*TASK INPUT*
------------
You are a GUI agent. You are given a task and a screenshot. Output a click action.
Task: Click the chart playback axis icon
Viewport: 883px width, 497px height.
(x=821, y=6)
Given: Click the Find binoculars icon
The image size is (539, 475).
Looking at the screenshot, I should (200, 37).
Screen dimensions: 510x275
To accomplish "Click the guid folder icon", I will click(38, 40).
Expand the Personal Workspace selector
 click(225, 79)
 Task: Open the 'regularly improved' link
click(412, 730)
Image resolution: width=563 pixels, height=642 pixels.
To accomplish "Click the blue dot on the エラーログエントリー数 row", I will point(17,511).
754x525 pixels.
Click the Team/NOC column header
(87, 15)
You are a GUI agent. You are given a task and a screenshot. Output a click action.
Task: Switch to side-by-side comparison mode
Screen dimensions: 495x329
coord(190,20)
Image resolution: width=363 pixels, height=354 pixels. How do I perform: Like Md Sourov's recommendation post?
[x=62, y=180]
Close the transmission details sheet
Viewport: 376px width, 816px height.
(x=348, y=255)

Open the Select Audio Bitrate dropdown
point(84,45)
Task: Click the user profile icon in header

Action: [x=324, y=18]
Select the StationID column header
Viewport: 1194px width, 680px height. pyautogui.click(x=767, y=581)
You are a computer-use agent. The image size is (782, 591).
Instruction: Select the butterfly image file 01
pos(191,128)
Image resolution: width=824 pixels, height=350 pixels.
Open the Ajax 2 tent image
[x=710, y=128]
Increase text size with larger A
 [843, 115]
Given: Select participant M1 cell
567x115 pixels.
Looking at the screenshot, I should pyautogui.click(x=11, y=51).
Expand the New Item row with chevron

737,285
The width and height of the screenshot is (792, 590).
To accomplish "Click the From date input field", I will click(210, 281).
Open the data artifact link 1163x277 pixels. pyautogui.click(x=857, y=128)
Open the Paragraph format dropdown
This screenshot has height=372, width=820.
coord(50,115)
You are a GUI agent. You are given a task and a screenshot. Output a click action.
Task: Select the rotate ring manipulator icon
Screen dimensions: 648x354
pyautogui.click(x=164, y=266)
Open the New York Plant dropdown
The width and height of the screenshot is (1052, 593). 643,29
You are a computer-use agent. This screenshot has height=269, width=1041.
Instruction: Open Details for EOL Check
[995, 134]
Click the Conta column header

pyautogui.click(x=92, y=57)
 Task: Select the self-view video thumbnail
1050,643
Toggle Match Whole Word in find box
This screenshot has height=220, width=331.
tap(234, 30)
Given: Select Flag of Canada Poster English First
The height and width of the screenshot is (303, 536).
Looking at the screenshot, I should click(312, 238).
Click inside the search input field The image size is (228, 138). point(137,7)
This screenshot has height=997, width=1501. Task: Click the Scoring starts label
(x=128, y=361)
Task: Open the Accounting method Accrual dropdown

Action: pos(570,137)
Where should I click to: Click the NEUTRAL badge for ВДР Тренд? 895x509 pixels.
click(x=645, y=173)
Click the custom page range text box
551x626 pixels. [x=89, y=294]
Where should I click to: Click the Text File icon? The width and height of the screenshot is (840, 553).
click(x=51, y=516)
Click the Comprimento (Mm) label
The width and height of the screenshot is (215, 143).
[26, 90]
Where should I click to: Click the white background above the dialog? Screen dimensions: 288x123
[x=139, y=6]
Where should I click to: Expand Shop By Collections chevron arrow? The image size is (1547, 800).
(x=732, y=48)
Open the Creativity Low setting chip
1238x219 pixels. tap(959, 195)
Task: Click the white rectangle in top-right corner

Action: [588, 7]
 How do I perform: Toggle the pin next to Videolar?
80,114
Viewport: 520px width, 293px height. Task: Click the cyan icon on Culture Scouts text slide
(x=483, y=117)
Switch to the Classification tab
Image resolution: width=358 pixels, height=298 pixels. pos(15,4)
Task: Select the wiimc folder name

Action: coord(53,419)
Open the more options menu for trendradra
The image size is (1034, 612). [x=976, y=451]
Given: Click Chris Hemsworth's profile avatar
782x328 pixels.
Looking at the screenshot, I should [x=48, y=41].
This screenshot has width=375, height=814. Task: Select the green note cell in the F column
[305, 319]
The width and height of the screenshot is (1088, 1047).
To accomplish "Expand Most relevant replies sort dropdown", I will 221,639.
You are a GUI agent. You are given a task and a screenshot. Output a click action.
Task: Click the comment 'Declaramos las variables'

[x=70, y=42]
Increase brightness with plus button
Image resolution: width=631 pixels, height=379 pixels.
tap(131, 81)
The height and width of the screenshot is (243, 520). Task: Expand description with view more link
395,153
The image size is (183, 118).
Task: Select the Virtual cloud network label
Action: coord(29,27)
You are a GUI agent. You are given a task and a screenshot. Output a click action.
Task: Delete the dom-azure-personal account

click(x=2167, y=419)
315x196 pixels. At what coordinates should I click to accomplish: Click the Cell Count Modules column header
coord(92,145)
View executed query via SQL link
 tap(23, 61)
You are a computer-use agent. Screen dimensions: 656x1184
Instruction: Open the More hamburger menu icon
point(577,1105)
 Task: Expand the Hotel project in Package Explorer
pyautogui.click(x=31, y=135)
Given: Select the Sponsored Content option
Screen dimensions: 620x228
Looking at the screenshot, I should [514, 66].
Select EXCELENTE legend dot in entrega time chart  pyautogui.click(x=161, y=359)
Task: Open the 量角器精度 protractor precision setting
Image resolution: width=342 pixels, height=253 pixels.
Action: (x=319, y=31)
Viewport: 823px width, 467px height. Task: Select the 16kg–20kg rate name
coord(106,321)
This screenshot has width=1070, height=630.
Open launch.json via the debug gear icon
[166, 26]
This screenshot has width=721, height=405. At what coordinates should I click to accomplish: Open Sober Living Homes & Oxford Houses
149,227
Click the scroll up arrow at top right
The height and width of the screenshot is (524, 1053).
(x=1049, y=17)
------------
*DIRECTIONS*
Transcription of all the material must be exact.

*WRITTEN RESPONSE*
You are a GUI agent. You are given a task and a screenshot. Output a click action.
Task: Click the chart playback axis icon
Viewport: 883px width, 497px height.
(x=821, y=6)
Given: Click the Find binoculars icon
The image size is (539, 475).
Looking at the screenshot, I should (200, 37).
Screen dimensions: 510x275
To accomplish "Click the guid folder icon", I will click(38, 40).
Expand the Personal Workspace selector
 click(225, 79)
 Task: Open the 'regularly improved' link
click(412, 730)
Image resolution: width=563 pixels, height=642 pixels.
To accomplish "Click the blue dot on the エラーログエントリー数 row", I will point(17,511).
754x525 pixels.
Click the Team/NOC column header
(87, 15)
You are a GUI agent. You are given a task and a screenshot. Output a click action.
Task: Switch to side-by-side comparison mode
Screen dimensions: 495x329
coord(190,20)
Image resolution: width=363 pixels, height=354 pixels. How do I perform: Like Md Sourov's recommendation post?
[x=62, y=180]
Close the transmission details sheet
Viewport: 376px width, 816px height.
(x=348, y=255)

Open the Select Audio Bitrate dropdown
point(84,45)
Task: Click the user profile icon in header

Action: [x=324, y=18]
Select the StationID column header
Viewport: 1194px width, 680px height. pyautogui.click(x=767, y=581)
You are a computer-use agent. The image size is (782, 591).
Instruction: Select the butterfly image file 01
pos(191,128)
Image resolution: width=824 pixels, height=350 pixels.
Open the Ajax 2 tent image
[x=710, y=128]
Increase text size with larger A
 [843, 115]
Given: Select participant M1 cell
567x115 pixels.
Looking at the screenshot, I should pyautogui.click(x=11, y=51).
Expand the New Item row with chevron

737,285
The width and height of the screenshot is (792, 590).
To accomplish "Click the From date input field", I will click(210, 281).
Open the data artifact link 1163x277 pixels. pyautogui.click(x=857, y=128)
Open the Paragraph format dropdown
This screenshot has height=372, width=820.
coord(50,115)
You are a GUI agent. You are given a task and a screenshot. Output a click action.
Task: Select the rotate ring manipulator icon
Screen dimensions: 648x354
pyautogui.click(x=164, y=266)
Open the New York Plant dropdown
The width and height of the screenshot is (1052, 593). 643,29
You are a computer-use agent. This screenshot has height=269, width=1041.
Instruction: Open Details for EOL Check
[995, 134]
Click the Conta column header

pyautogui.click(x=92, y=57)
 Task: Select the self-view video thumbnail
1050,643
Toggle Match Whole Word in find box
This screenshot has height=220, width=331.
tap(234, 30)
Given: Select Flag of Canada Poster English First
The height and width of the screenshot is (303, 536).
Looking at the screenshot, I should click(312, 238).
Click inside the search input field The image size is (228, 138). point(137,7)
This screenshot has height=997, width=1501. Task: Click the Scoring starts label
(x=128, y=361)
Task: Open the Accounting method Accrual dropdown

Action: pos(570,137)
Where should I click to: Click the NEUTRAL badge for ВДР Тренд? 895x509 pixels.
click(x=645, y=173)
Click the custom page range text box
551x626 pixels. [x=89, y=294]
Where should I click to: Click the Text File icon? The width and height of the screenshot is (840, 553).
click(x=51, y=516)
Click the Comprimento (Mm) label
The width and height of the screenshot is (215, 143).
[26, 90]
Where should I click to: Click the white background above the dialog? Screen dimensions: 288x123
[x=139, y=6]
Where should I click to: Expand Shop By Collections chevron arrow? The image size is (1547, 800).
(x=732, y=48)
Open the Creativity Low setting chip
1238x219 pixels. tap(959, 195)
Task: Click the white rectangle in top-right corner

Action: [588, 7]
 How do I perform: Toggle the pin next to Videolar?
80,114
Viewport: 520px width, 293px height. Task: Click the cyan icon on Culture Scouts text slide
(x=483, y=117)
Switch to the Classification tab
Image resolution: width=358 pixels, height=298 pixels. pos(15,4)
Task: Select the wiimc folder name

Action: coord(53,419)
Open the more options menu for trendradra
The image size is (1034, 612). [x=976, y=451]
Given: Click Chris Hemsworth's profile avatar
782x328 pixels.
Looking at the screenshot, I should [x=48, y=41].
This screenshot has width=375, height=814. Task: Select the green note cell in the F column
[305, 319]
The width and height of the screenshot is (1088, 1047).
To accomplish "Expand Most relevant replies sort dropdown", I will 221,639.
You are a GUI agent. You are given a task and a screenshot. Output a click action.
Task: Click the comment 'Declaramos las variables'

[x=70, y=42]
Increase brightness with plus button
Image resolution: width=631 pixels, height=379 pixels.
tap(131, 81)
The height and width of the screenshot is (243, 520). Task: Expand description with view more link
395,153
The image size is (183, 118).
Task: Select the Virtual cloud network label
Action: coord(29,27)
You are a GUI agent. You are given a task and a screenshot. Output a click action.
Task: Delete the dom-azure-personal account

click(x=2167, y=419)
315x196 pixels. At what coordinates should I click to accomplish: Click the Cell Count Modules column header
coord(92,145)
View executed query via SQL link
 tap(23, 61)
You are a computer-use agent. Screen dimensions: 656x1184
Instruction: Open the More hamburger menu icon
point(577,1105)
 Task: Expand the Hotel project in Package Explorer
pyautogui.click(x=31, y=135)
Given: Select the Sponsored Content option
Screen dimensions: 620x228
Looking at the screenshot, I should [514, 66].
Select EXCELENTE legend dot in entrega time chart  pyautogui.click(x=161, y=359)
Task: Open the 量角器精度 protractor precision setting
Image resolution: width=342 pixels, height=253 pixels.
Action: (x=319, y=31)
Viewport: 823px width, 467px height. Task: Select the 16kg–20kg rate name
coord(106,321)
This screenshot has width=1070, height=630.
Open launch.json via the debug gear icon
[166, 26]
This screenshot has width=721, height=405. At what coordinates should I click to accomplish: Open Sober Living Homes & Oxford Houses
149,227
Click the scroll up arrow at top right
The height and width of the screenshot is (524, 1053).
(x=1049, y=17)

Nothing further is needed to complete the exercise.